This exhibition will look at the circus as a metaphor in the work of Jack B Yeats. Throughout his 70 year painting career, Yeats expressed themes of mental illness, loneliness, political and social change, pacifism, cruelty, racism and grief in his portrayal of circus life, and of the clown in particular. The exhibition will be drawn from a variety of public and private sources and will feature a number of works rarely exhibited publicly. The show will be one of the corner stones of Tread Softly, Sligo’s new festival celebrating the artistic heritage of the Yeats family.
Dr. Hilary Pyle will Officially open the exhibition.
Early joyous and celebratory visions of the circus are considered here alongside later, more dramatic and carnivalesque works. Many of Yeats’ works from 1920 onwards present the circus as an allegory for socio-political instability both in Ireland and abroad, as well as a metaphor for aspects the human condition such as grief, loneliness and mortality.
The circus was a recurring theme in nineteenth century European art with artists such as Manet, Seurat, Degas and Toulouse-Lautrec all depicting circuses and performers with an intense dynamism. The growth in leisure time for the wealthy throughout the nineteenth century increased the popularity of the circus. For artists, the circus represented a time when real life was suspended and audiences gave themselves up to magic and illusion. Many of these artists, including Jack B. Yeats, identified strongly with the figure of the clown. Much of Yeats’ works suggest that he used the clown persona to explore feelings of isolation and alienation that he may have felt came with the creative way of life.

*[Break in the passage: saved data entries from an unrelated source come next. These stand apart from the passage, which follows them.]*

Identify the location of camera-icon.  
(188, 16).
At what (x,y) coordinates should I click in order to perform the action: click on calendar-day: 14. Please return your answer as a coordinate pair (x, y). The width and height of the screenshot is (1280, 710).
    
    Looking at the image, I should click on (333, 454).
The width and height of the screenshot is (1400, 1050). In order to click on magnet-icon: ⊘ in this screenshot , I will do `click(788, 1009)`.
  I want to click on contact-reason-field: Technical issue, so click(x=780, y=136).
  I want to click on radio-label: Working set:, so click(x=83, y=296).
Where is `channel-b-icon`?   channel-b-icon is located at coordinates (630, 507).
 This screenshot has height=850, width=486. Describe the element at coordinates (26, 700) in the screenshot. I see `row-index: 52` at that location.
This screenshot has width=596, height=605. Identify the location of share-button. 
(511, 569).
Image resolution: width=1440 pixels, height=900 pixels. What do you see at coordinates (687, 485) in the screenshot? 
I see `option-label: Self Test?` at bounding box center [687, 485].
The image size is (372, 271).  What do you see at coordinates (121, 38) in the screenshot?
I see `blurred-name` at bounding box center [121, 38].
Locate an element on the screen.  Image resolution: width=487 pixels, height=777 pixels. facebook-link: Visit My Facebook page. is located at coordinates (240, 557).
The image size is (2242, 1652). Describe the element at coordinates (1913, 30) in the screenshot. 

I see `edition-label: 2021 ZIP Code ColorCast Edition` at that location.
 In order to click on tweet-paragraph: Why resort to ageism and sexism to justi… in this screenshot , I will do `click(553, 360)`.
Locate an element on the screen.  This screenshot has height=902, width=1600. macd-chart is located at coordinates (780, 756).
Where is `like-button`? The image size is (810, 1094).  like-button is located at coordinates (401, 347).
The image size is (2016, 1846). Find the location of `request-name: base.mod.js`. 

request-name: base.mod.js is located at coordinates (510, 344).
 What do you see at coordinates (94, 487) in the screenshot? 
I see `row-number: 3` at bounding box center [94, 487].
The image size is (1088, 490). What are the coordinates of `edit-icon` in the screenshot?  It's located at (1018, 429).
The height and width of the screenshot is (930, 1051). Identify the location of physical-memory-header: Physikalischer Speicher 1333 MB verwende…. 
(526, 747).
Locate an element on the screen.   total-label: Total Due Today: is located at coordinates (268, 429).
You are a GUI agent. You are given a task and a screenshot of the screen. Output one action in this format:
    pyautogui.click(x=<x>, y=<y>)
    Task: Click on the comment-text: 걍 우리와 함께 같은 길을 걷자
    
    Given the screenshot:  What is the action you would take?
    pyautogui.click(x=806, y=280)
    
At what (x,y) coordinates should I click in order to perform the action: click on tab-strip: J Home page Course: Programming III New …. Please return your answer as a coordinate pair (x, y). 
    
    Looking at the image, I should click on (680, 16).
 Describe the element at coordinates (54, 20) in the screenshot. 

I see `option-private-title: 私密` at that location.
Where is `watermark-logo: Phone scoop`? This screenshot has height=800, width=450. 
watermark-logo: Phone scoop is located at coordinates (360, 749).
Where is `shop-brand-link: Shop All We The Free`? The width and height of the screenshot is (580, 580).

Yeats’ examination of the tragicomic figure of the clown can be seen in a number of works such as Johnny Patterson Singing “Bridget Donoghue” (1928), They Love me (1947), Glory (1946) and perhaps most poignantly, in Alone (1944). Many of these works are based on the famous Irish performer Johnny Patterson. Patterson had success in the USA with Barnum’s Circus before returning to Ireland. While Patterson was greatly celebrated for his performances, his troubled private life was also well documented. Yeats went to see Patterson perform when he was a child growing up in Sligo and it is likely that the duality of Patterson’s persona was something that captured the imagination of the young artist. Patterson’s political beliefs were often expressed in the songs he wrote and performed. One song entitled ‘Do the Best for one and Other’ urged Protestants and Catholics to put their differences aside and unite behind Charles Stuart Parnell and tragically, Johnny was killed by an angry mob during a performance of this song.
Another work of note is The Last Dawn but one (1948), which depicts the travelling circus being dismantled and packed up by a ghostly company as the dawn breaks behind them. The painting has a strong suggestion of the passing of time and mankind’s mortality, however scholars have also noted that the circus folk, packing up and moving could reference post-war migrants in 1940s Europe.
This exhibition, which continues until 1 September 2013, features works from prestigious public collections such as those of The National Gallery of Ireland, The Hunt Museum, Limerick and Limerick City Gallery of Art.